The answer must reproduce exactly the lines from the one with "Toggle the Show Paths switch" through the end of the material, and it must contain no pictures.

EXCERPTED RECORDS:
━━━━━━━━━━━━━━━━━━━━

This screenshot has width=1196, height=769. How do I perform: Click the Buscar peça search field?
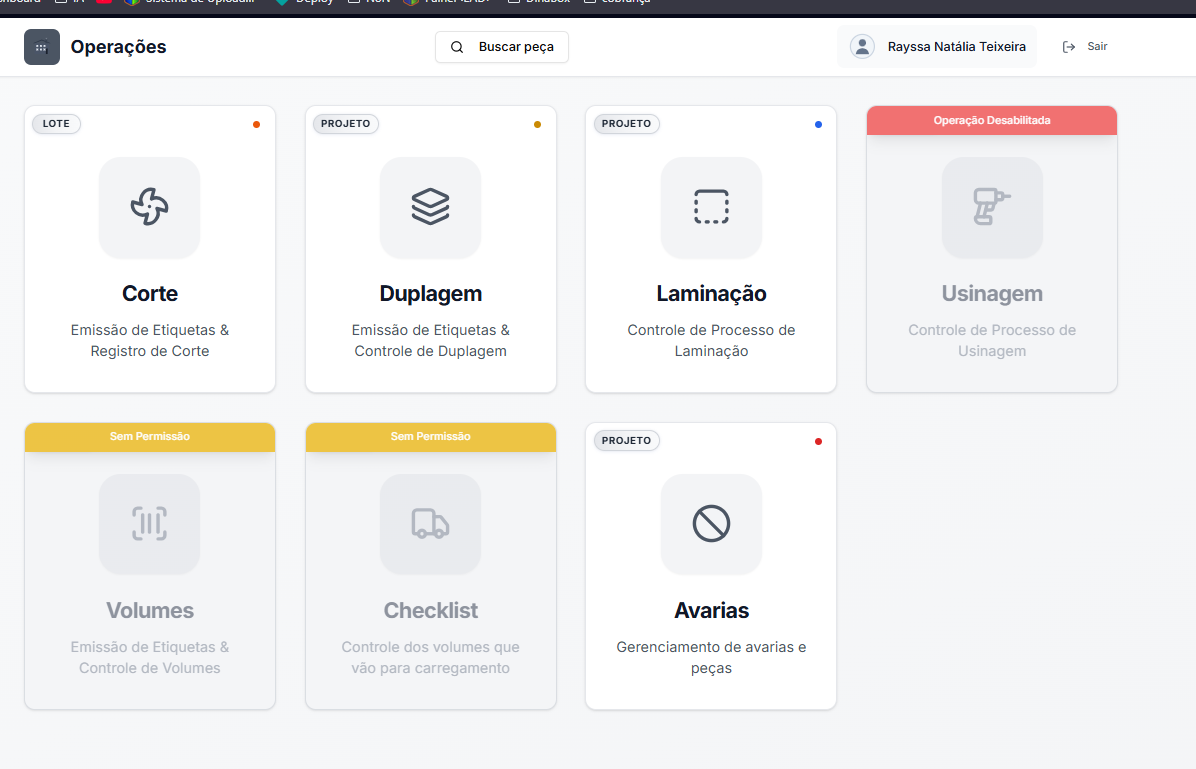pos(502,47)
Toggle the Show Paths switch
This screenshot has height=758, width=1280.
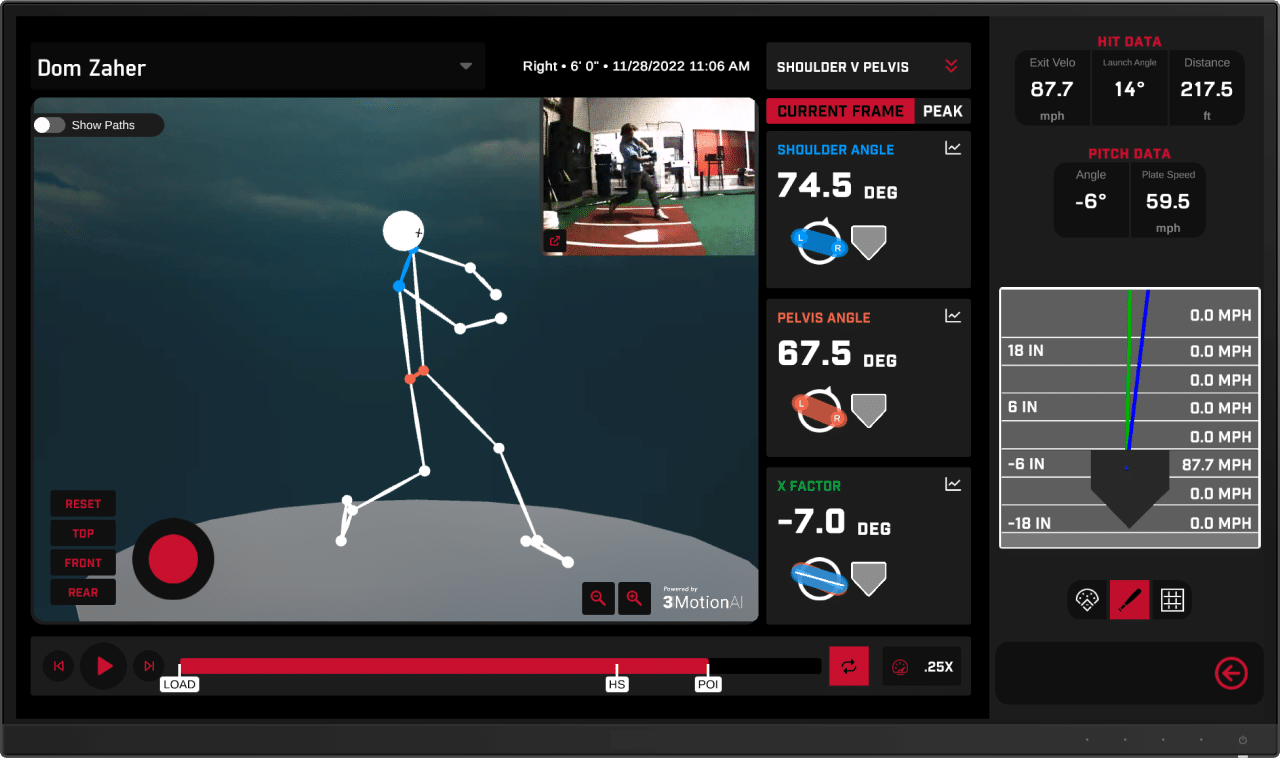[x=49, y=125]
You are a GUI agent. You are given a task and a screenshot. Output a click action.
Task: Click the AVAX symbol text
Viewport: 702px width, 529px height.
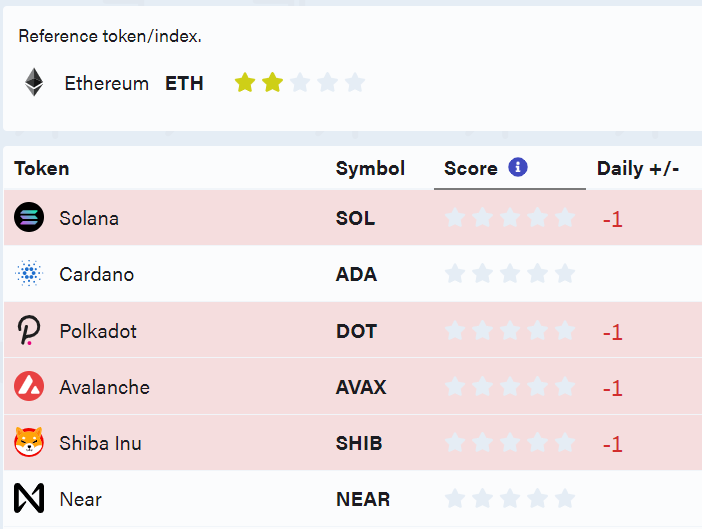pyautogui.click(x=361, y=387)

━━━━━━━━━━━━━━━━━━━━

SOLVED EXERCISE:
Toggle the Show Paths switch
This screenshot has height=758, width=1280.
[x=49, y=125]
You are a GUI agent. You are given a task and a screenshot. Output a click action.
Task: Click the AVAX symbol text
Viewport: 702px width, 529px height.
pyautogui.click(x=361, y=387)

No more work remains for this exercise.